Finding an apartment on Craigslist is hard work, all the harder in a tight market. The endless emails that never seem to get returned, the weird phone calls, the showing up to a crowded Victorian, jockeying with fifteen other potential renters for the attention of the master tenant, only to then be told you have 30 seconds to record a "roommate pitch" into a video camera that all your potential-future housemates will watch later that evening, probably while drinking wine and laughing at your sad attempts to make yourself sound interesting (true story) — it's enough to make someone give up hope. But not one young man, who this past weekend posted a job listing to Craigslist offering to pay someone $17 an hour to do it for him.
The listing, which was deleted by the author at some point today, was an attempt to outsource one part of the housing search: the writing of all those damned emails.
Hi, I'm looking for someone to help me peruse craigslist and other apartment rental sites and submit roommate application emails on my behalf. I'm a mid 30's male and I'll provide you all the search criteria that you need.

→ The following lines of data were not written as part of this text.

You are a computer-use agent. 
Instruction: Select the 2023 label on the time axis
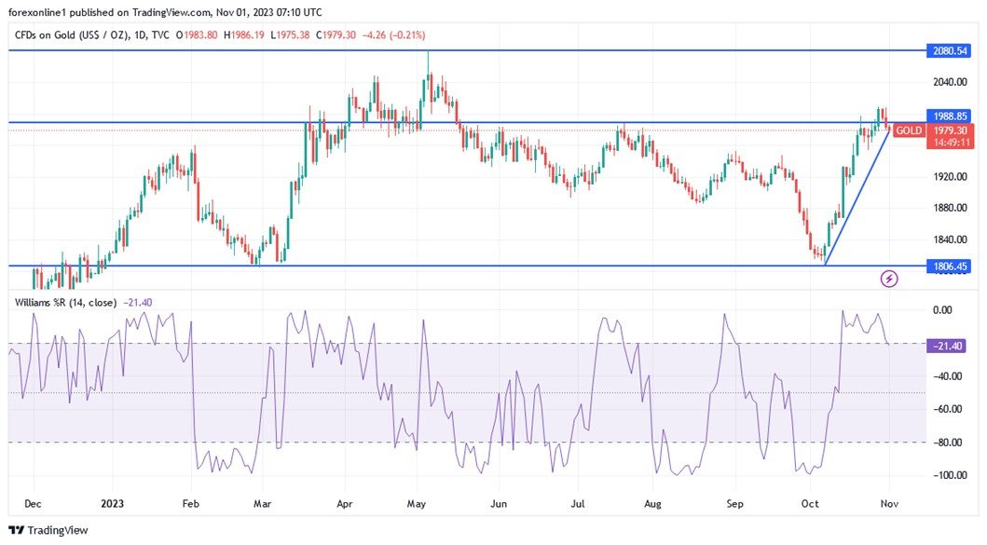tap(113, 503)
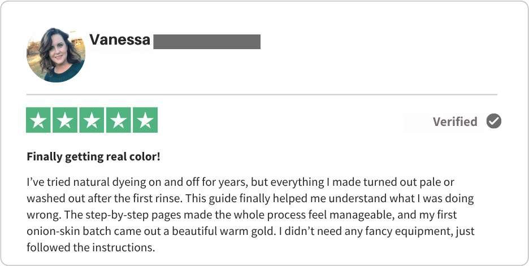529x266 pixels.
Task: Click the horizontal divider under the profile
Action: (x=262, y=94)
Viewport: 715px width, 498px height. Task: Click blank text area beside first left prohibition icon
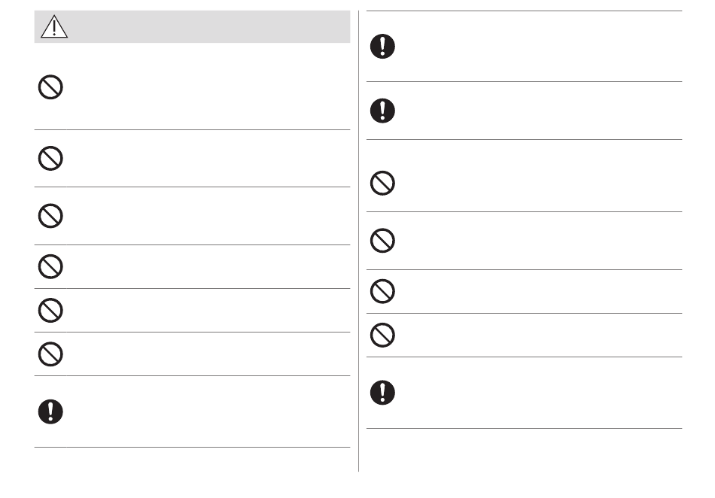coord(208,87)
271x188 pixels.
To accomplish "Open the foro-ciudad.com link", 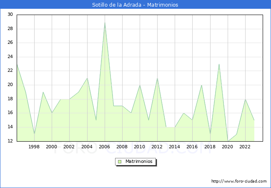I will (x=239, y=181).
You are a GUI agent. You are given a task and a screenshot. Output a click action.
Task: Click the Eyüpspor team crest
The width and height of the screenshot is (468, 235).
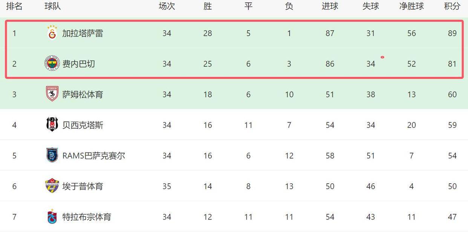coord(52,186)
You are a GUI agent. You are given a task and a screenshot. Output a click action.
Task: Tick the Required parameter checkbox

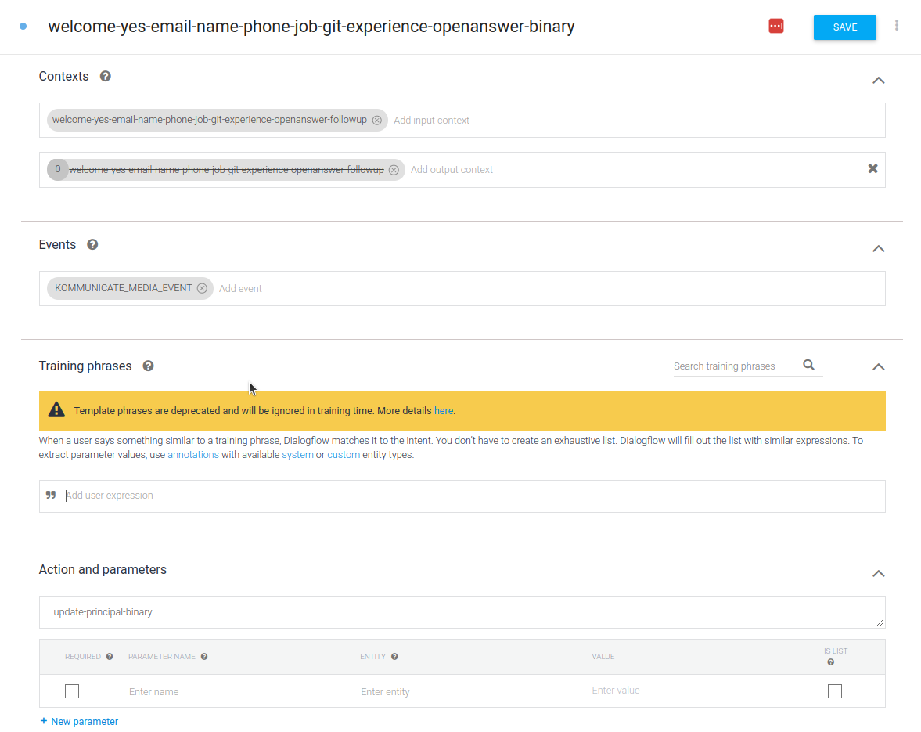point(72,691)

The listing goes on to clarify that even though the poster can't be bothered to write the emails himself, he's not about to abandon his rigorous standards of excellence.

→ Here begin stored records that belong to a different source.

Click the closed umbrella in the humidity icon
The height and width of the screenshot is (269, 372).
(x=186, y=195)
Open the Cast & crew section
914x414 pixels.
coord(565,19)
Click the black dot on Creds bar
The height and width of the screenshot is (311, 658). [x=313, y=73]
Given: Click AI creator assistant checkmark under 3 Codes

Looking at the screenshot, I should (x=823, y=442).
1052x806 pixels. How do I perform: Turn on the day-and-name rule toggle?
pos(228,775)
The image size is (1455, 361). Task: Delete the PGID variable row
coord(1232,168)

Preferably you'll have a pretty good grasp of the English language; you don't need to be a Stanford scholar but please know the difference between "then and than," "you're and your," etc.
Which, I mean, yeah, bad grammar is a definite turnoff in a future housemate. But come on, $17 an hour? You want to pay someone to be your personal copywriter/pitchperson all the while digging through the terrible, terrible muck of Craigslist apartments for $17 an hour?
Is this what we've come to, San Francisco?